Map sequence of integers into repeating sequence

Question

I have a continuous, ordered sequence of integers that start less than zero and go above zero; for instance ...,-5,-4,-3,-2,-1,0,1,2,3,4,5,6,7 . I need to map these into a repeating sequence 3,6,9,12 , with the initial condition that f(0)=3 . So for instance f(-2)=9, f(-1)=12, f(0)=3, f(1)=6, f(2)=9, f(3)=12, f(4)=3 and so on.

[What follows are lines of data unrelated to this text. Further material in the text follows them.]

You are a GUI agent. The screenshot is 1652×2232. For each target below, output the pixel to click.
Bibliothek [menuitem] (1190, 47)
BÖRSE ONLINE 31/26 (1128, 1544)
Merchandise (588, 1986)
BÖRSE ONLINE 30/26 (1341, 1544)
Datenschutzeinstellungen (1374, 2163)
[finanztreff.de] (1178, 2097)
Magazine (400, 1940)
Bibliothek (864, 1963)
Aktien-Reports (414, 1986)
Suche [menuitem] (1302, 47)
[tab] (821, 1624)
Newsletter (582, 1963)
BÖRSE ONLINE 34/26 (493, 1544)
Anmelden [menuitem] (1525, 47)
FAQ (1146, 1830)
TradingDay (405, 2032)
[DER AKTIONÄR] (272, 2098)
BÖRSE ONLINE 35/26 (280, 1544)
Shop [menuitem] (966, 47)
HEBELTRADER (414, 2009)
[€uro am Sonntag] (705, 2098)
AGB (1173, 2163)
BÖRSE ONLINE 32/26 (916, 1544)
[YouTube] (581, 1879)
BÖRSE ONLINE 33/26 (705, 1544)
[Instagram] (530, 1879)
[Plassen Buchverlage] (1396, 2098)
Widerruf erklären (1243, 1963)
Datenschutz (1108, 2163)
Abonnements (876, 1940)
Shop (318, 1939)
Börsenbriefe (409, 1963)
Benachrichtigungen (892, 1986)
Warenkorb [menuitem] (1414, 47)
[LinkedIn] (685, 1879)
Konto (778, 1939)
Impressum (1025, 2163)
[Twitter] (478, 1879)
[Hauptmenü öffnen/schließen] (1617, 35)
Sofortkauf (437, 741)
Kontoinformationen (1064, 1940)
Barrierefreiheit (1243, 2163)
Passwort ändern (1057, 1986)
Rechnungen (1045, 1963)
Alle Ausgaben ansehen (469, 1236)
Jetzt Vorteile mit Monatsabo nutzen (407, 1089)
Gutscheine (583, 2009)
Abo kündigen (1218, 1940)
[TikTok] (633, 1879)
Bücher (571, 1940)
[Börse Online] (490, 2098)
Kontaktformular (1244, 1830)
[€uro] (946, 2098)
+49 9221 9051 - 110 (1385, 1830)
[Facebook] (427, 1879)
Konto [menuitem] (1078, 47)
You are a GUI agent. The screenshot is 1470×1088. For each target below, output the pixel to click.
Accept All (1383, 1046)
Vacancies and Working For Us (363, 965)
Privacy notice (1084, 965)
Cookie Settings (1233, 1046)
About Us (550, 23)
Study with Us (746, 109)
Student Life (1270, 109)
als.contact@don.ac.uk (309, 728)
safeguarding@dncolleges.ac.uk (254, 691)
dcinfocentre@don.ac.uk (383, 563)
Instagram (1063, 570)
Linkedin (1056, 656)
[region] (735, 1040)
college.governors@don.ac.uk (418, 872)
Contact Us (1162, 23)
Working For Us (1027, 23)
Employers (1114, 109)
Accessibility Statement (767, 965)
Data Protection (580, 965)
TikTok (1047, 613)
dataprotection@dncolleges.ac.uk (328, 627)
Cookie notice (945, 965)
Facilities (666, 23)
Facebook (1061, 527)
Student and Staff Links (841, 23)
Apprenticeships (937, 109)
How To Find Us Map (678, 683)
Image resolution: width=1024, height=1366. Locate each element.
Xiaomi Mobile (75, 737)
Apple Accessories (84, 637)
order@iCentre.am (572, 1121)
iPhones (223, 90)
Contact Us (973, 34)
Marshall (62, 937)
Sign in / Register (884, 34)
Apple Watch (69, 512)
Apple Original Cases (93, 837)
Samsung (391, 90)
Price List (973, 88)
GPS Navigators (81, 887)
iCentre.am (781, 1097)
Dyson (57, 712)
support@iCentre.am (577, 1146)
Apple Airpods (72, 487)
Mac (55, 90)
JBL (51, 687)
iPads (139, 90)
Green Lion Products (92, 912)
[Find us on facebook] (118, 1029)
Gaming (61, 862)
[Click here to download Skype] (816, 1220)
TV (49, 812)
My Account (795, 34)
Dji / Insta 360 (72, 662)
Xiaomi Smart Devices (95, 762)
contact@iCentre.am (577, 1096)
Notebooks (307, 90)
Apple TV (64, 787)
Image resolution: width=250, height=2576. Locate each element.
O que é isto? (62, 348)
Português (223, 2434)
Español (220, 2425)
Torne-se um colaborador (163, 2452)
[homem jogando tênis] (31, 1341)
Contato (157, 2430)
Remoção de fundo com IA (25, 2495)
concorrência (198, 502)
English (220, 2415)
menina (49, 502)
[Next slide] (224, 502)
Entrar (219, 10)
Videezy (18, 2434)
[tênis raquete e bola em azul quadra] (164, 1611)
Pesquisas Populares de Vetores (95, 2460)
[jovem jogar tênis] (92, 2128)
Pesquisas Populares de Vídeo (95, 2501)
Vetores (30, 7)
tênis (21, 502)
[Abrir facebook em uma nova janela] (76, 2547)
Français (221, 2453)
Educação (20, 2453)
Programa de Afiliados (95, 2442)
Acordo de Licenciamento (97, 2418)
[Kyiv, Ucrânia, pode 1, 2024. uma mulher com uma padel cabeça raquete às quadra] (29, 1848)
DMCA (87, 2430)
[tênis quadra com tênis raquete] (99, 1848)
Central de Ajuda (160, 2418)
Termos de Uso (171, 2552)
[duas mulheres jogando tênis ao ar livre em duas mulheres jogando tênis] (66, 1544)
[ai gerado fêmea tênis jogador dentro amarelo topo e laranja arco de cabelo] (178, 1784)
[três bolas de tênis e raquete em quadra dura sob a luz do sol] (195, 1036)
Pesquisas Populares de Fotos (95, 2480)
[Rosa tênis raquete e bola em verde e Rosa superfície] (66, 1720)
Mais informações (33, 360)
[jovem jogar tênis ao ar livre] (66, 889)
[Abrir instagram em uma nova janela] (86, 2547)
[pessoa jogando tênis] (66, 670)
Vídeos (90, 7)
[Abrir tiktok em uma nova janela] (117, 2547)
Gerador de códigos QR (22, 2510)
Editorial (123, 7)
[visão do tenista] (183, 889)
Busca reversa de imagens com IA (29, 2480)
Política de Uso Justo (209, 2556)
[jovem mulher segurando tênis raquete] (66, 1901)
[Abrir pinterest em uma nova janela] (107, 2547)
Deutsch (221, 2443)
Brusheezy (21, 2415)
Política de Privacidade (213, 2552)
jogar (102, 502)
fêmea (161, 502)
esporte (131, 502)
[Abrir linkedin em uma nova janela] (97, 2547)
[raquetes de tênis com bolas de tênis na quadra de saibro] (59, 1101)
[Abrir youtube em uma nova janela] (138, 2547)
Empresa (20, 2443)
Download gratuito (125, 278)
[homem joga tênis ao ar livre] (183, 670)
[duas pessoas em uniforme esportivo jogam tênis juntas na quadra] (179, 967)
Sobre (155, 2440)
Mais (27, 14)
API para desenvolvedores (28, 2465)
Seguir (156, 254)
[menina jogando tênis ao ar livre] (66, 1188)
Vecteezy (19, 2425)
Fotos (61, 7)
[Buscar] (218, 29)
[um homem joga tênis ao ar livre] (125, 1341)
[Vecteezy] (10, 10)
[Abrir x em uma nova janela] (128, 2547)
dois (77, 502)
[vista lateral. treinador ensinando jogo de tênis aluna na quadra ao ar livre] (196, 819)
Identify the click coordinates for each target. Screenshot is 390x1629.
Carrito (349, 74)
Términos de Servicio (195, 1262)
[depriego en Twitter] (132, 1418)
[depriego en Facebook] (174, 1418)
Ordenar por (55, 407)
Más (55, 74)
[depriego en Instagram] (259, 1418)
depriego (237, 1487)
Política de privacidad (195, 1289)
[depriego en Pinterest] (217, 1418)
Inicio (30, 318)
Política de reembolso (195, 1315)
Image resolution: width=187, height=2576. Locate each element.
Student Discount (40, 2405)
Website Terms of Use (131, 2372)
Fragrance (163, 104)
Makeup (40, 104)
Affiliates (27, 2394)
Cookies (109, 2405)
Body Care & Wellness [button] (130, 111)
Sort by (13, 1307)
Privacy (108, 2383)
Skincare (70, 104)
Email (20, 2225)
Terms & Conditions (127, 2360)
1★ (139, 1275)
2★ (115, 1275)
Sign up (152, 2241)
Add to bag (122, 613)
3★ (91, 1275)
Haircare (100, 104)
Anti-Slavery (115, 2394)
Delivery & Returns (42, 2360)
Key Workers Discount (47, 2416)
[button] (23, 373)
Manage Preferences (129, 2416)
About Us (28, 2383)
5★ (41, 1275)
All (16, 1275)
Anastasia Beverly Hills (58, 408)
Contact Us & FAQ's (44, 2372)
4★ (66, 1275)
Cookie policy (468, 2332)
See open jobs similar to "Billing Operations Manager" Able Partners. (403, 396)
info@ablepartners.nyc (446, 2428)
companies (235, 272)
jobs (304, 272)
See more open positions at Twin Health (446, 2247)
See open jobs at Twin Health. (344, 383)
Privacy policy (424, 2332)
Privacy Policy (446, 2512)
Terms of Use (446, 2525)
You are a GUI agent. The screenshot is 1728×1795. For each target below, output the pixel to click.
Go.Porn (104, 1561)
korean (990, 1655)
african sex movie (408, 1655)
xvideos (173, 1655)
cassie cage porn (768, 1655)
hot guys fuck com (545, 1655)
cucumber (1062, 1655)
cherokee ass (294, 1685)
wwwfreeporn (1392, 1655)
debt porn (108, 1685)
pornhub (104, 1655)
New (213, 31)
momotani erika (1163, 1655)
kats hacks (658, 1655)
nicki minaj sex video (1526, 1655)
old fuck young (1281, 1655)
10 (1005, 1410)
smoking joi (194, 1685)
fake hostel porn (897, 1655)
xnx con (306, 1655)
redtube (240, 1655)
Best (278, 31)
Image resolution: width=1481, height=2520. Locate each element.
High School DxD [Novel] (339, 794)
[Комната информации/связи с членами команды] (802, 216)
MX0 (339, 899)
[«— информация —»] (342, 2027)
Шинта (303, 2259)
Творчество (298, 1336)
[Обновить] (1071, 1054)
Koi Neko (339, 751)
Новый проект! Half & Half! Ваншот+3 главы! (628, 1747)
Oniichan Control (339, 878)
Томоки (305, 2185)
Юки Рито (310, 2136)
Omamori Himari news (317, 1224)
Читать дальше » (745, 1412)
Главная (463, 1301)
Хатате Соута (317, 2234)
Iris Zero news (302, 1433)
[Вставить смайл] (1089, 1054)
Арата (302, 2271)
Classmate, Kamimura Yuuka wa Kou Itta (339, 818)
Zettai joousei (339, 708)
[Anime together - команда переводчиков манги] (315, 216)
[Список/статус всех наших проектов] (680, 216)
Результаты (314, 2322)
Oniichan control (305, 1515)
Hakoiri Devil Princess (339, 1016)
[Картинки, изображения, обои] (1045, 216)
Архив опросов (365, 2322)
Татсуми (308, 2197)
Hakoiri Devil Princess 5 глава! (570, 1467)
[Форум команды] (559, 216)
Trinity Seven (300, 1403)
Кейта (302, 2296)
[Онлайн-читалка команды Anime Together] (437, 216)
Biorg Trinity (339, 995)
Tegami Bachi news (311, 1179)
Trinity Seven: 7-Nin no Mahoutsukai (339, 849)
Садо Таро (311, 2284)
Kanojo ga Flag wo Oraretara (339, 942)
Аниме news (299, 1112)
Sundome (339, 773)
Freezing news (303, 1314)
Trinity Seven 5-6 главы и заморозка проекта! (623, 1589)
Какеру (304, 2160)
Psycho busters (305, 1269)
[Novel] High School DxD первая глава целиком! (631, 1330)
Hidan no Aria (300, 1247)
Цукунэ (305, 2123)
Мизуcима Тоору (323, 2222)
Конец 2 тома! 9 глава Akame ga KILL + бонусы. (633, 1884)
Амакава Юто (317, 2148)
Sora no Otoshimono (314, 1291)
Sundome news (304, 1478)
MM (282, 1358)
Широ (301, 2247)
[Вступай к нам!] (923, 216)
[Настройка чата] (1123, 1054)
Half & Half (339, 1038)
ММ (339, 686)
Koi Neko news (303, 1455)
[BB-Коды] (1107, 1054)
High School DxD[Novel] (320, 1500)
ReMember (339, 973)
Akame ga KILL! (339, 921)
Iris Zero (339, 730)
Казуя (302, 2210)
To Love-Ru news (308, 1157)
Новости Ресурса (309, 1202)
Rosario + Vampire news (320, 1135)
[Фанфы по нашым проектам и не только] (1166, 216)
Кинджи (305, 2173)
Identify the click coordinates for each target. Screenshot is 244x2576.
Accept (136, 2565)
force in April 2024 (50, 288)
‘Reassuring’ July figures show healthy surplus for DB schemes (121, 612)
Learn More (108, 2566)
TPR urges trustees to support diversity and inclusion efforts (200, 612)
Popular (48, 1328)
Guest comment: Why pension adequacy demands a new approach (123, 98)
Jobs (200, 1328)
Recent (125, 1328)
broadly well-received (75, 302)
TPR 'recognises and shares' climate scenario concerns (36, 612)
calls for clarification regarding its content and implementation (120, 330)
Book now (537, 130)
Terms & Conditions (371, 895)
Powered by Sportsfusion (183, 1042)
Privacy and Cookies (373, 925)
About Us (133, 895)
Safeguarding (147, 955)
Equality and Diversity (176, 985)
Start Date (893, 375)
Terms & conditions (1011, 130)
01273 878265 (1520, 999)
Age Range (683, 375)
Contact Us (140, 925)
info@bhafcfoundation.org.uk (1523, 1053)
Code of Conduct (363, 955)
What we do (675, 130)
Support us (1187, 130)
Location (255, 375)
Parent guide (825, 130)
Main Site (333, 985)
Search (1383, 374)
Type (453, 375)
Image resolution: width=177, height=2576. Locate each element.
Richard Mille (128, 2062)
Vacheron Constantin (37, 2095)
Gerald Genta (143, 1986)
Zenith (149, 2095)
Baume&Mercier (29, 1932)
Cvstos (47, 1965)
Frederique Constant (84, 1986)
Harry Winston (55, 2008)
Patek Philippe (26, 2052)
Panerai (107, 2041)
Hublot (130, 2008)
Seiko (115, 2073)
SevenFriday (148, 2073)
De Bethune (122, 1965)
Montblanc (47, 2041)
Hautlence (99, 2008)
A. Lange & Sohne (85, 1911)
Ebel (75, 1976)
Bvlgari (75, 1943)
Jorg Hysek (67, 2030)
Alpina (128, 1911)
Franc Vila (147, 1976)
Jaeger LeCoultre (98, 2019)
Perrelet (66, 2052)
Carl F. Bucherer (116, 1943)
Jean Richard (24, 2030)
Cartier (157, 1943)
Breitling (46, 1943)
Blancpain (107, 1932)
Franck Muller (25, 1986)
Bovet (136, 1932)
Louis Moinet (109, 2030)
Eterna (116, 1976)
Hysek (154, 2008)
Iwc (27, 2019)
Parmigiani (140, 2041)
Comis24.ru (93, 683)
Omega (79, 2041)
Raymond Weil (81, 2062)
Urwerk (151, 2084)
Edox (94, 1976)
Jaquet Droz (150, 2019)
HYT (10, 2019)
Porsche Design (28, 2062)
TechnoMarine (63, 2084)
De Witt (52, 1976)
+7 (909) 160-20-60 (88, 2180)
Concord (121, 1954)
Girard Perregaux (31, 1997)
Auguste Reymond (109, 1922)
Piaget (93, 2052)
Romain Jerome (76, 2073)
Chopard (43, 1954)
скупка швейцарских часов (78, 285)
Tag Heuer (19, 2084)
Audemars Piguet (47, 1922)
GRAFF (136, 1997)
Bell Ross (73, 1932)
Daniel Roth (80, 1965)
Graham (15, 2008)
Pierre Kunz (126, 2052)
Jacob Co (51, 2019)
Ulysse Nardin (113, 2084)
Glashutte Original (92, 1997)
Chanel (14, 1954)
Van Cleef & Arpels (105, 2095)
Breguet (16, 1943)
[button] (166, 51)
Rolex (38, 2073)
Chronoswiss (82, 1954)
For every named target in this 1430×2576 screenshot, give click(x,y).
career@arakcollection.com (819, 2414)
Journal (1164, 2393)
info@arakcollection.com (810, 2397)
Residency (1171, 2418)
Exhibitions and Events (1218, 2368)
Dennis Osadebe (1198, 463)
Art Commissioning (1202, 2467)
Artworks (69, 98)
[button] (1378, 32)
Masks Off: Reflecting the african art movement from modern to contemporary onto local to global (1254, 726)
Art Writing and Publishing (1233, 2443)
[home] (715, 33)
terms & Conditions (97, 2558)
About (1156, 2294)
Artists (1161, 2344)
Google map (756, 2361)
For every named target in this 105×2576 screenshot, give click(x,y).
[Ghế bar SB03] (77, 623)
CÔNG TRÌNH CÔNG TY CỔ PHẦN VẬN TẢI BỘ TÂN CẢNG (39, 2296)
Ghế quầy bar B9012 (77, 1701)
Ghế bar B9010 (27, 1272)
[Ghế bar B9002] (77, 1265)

Is there a compact way to express this operation in Java, so that we are able to just use the remainder (%) operator and avoid any if/else statements?

Answer 1

This would server your purpose:

    int repeatInt =  12 - ((11 - seqInt)*3) % 12 ;

where repeatInt = 3,9,6 or 12, the output 
  and seqInt = a number from your sequence

( forgive me for any syntax mistakes, I tried the code in PHP, and changed it to Java )

Answer 2

int repeatingSequence[] = { 3,6,9,12 };
int fZero = 0;
int len = repeatingSequence.length;

public int f(int n) {
  return repeatingSequence[ (n % len + fZero + len) % len ];
}

Works for positives, negatives, and every fZero as the initial mapping condition.

Answer 3

I would suggest the following to handle negative numbers.

public int f(int n, int ... sequence) {
  int idx = n % sequence.length;
  if (idx < 0) idx += sequence.length;  
  return sequence[idx];
}


int x = f(n, 3,6,9,12);

however in this specific example there is a much simpler solution ;)

public int f(int n) {
    return (n & 3) * 3 + 3;
}